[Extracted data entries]
*****

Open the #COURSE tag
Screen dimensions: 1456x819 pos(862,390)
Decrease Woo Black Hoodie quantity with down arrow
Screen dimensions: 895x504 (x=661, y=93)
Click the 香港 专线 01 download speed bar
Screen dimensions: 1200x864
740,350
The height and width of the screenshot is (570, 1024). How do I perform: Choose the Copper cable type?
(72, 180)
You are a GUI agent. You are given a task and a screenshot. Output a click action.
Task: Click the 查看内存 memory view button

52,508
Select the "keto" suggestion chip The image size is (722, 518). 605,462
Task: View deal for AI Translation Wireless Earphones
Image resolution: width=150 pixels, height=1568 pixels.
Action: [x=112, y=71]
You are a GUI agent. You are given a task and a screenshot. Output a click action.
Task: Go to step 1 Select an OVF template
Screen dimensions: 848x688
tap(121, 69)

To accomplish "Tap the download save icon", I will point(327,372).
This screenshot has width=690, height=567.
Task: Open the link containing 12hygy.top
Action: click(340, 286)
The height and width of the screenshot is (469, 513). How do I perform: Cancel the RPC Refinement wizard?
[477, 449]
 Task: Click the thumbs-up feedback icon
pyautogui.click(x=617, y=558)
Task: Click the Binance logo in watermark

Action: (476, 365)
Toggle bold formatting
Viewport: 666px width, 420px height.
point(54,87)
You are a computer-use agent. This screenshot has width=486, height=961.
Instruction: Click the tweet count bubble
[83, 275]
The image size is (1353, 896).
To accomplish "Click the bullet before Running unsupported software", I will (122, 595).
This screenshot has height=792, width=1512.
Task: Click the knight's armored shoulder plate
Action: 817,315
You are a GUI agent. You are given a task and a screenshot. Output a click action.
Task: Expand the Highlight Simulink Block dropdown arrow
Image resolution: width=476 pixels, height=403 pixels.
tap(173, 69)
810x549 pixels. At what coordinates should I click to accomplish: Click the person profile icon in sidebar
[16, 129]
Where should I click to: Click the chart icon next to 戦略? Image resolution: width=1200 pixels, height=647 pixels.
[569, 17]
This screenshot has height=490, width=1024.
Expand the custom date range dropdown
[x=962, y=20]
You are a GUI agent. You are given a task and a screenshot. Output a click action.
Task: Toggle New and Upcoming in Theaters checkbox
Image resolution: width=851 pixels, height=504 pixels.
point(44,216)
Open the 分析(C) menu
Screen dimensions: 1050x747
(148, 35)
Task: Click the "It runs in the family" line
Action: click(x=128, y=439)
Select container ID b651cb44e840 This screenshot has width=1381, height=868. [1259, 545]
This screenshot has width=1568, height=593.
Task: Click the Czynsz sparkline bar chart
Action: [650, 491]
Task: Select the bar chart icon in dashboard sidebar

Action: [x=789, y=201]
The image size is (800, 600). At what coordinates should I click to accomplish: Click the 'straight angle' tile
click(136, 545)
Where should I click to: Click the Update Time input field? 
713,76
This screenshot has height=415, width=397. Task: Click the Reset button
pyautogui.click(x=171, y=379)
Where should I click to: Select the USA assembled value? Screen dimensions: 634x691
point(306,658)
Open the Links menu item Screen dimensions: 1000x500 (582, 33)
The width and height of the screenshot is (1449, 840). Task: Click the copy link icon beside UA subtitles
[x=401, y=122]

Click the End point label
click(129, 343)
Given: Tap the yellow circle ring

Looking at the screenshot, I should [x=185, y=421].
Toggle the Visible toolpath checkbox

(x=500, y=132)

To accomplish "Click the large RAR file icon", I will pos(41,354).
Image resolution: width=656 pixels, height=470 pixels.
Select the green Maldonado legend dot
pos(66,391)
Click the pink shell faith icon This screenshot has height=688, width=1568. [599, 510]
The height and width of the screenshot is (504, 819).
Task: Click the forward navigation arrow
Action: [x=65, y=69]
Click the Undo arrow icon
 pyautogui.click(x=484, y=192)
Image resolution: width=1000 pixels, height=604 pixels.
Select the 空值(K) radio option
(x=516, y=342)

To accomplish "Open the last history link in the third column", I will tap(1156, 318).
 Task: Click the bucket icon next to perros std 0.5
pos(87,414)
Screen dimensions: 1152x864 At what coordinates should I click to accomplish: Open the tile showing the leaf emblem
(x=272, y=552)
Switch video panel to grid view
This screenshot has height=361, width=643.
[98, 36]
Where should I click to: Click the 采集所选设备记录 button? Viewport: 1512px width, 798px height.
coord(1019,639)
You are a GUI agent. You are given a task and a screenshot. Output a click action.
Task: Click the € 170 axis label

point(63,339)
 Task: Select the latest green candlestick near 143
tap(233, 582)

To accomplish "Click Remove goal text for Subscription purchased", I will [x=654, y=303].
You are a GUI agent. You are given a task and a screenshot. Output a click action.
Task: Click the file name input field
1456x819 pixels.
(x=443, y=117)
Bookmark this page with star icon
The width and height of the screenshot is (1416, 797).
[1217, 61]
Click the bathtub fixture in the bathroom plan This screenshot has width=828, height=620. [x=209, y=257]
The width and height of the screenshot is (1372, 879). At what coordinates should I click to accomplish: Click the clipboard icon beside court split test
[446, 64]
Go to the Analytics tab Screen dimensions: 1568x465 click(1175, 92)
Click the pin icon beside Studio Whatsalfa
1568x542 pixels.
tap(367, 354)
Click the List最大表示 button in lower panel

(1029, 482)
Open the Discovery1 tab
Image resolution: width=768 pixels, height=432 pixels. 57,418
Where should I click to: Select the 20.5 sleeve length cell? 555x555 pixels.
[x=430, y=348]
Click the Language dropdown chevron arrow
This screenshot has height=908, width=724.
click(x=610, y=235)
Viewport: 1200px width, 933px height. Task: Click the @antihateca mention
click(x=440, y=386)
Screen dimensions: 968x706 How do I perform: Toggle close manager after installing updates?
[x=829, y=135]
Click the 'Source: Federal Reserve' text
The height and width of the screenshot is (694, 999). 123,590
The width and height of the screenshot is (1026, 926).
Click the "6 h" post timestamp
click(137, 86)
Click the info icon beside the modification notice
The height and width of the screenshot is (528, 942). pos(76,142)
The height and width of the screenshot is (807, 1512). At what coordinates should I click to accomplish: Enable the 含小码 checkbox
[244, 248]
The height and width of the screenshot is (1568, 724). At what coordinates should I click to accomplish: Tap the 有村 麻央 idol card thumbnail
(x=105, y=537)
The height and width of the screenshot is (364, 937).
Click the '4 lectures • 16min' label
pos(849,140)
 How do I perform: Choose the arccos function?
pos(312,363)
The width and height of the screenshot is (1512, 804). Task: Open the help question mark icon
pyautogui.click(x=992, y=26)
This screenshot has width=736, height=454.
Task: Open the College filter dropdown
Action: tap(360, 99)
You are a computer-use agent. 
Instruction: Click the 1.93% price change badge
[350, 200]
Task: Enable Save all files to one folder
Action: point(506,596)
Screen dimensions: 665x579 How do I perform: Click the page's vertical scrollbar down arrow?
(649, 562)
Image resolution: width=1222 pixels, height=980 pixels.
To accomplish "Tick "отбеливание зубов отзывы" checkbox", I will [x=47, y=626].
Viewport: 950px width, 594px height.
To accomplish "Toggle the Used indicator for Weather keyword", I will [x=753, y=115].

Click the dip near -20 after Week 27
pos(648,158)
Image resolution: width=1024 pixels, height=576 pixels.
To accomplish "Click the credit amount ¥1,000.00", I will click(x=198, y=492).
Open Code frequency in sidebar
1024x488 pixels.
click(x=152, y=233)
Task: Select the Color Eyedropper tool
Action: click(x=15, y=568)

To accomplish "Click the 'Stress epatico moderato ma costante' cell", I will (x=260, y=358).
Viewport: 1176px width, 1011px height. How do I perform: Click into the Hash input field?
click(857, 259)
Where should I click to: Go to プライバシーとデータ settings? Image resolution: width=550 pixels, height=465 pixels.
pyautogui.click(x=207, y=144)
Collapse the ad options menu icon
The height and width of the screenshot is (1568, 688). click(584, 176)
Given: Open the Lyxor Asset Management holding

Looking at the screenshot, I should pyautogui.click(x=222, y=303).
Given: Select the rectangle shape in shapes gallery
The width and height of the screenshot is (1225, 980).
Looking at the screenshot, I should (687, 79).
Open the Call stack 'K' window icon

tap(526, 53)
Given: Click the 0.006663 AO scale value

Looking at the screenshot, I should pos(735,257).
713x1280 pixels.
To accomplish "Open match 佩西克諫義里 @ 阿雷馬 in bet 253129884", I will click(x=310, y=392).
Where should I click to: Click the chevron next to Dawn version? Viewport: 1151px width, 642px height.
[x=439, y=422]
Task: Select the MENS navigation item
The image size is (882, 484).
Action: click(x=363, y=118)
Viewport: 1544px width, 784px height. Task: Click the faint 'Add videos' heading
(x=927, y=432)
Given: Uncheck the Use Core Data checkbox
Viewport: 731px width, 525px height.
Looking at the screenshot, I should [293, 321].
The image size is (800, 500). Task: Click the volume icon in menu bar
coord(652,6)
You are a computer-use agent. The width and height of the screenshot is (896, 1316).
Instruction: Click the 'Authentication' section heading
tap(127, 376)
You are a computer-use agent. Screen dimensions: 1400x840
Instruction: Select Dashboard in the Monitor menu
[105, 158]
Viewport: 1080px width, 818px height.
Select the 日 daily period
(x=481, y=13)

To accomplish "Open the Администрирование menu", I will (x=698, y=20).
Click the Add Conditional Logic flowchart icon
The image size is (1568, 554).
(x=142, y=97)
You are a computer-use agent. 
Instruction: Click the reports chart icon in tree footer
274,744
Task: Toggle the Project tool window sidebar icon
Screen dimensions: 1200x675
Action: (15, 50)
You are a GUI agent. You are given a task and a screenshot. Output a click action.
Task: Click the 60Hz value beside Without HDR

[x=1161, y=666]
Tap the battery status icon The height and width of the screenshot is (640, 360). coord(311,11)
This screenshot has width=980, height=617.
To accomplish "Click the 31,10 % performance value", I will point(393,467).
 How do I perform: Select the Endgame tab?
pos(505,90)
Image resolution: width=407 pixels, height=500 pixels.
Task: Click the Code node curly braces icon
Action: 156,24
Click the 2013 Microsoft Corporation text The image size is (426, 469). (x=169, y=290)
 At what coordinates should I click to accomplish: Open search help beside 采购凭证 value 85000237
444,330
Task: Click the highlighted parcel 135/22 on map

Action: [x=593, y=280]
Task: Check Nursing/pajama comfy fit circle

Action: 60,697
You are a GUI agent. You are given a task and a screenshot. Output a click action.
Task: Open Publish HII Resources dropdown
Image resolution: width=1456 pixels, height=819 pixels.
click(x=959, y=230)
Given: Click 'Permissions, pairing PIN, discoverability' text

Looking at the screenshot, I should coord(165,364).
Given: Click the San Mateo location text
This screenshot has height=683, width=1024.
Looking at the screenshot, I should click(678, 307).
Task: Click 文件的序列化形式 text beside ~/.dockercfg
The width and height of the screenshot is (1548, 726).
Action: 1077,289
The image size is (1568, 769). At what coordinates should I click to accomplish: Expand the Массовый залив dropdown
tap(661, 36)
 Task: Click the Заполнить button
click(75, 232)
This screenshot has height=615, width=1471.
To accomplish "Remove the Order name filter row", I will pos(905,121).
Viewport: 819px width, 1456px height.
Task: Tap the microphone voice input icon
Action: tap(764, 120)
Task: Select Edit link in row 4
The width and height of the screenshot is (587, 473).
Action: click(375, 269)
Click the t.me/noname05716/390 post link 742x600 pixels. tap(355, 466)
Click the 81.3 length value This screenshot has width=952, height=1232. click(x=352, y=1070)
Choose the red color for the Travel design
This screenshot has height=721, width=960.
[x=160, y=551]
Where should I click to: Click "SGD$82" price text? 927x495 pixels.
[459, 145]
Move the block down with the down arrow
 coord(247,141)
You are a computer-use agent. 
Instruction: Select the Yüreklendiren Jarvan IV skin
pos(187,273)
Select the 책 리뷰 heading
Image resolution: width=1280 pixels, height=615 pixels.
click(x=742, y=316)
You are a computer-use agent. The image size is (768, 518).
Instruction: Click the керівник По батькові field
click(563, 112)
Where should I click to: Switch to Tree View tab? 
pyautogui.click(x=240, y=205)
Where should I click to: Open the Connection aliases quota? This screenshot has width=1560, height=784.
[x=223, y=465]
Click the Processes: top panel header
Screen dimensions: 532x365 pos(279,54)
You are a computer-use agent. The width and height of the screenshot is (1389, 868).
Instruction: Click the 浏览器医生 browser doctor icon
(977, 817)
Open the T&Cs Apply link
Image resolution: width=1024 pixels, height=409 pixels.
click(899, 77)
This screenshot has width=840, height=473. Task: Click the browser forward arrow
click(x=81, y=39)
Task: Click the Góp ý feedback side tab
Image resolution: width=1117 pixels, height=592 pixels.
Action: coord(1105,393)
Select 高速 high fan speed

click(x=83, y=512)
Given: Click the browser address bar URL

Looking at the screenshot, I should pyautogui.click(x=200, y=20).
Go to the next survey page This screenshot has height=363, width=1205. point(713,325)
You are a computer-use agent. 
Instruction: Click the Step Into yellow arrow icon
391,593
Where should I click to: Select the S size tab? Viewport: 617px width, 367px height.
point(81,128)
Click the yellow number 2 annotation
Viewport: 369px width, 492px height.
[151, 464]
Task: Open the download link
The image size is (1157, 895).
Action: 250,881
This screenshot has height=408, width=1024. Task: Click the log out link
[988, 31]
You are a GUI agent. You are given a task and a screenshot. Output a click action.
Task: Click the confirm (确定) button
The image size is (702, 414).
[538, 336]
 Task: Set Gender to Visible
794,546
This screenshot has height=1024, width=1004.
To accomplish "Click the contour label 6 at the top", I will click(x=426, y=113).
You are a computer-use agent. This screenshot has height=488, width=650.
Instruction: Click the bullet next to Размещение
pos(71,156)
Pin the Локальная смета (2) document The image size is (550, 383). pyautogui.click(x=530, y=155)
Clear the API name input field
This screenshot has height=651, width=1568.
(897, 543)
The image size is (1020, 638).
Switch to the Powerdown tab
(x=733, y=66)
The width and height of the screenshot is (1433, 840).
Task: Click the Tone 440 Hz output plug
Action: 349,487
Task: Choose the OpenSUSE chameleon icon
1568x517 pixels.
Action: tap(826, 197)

*****

Output exactly the lines of the data that run from the one containing "Task: Click the confirm (确定) button" to the very last line, and no others.

Answer area
Task: Click the confirm (确定) button
The image size is (702, 414).
[538, 336]
 Task: Set Gender to Visible
794,546
This screenshot has height=1024, width=1004.
To accomplish "Click the contour label 6 at the top", I will click(x=426, y=113).
You are a computer-use agent. This screenshot has height=488, width=650.
Instruction: Click the bullet next to Размещение
pos(71,156)
Pin the Локальная смета (2) document The image size is (550, 383). pyautogui.click(x=530, y=155)
Clear the API name input field
This screenshot has height=651, width=1568.
(897, 543)
The image size is (1020, 638).
Switch to the Powerdown tab
(x=733, y=66)
The width and height of the screenshot is (1433, 840).
Task: Click the Tone 440 Hz output plug
Action: 349,487
Task: Choose the OpenSUSE chameleon icon
1568x517 pixels.
Action: tap(826, 197)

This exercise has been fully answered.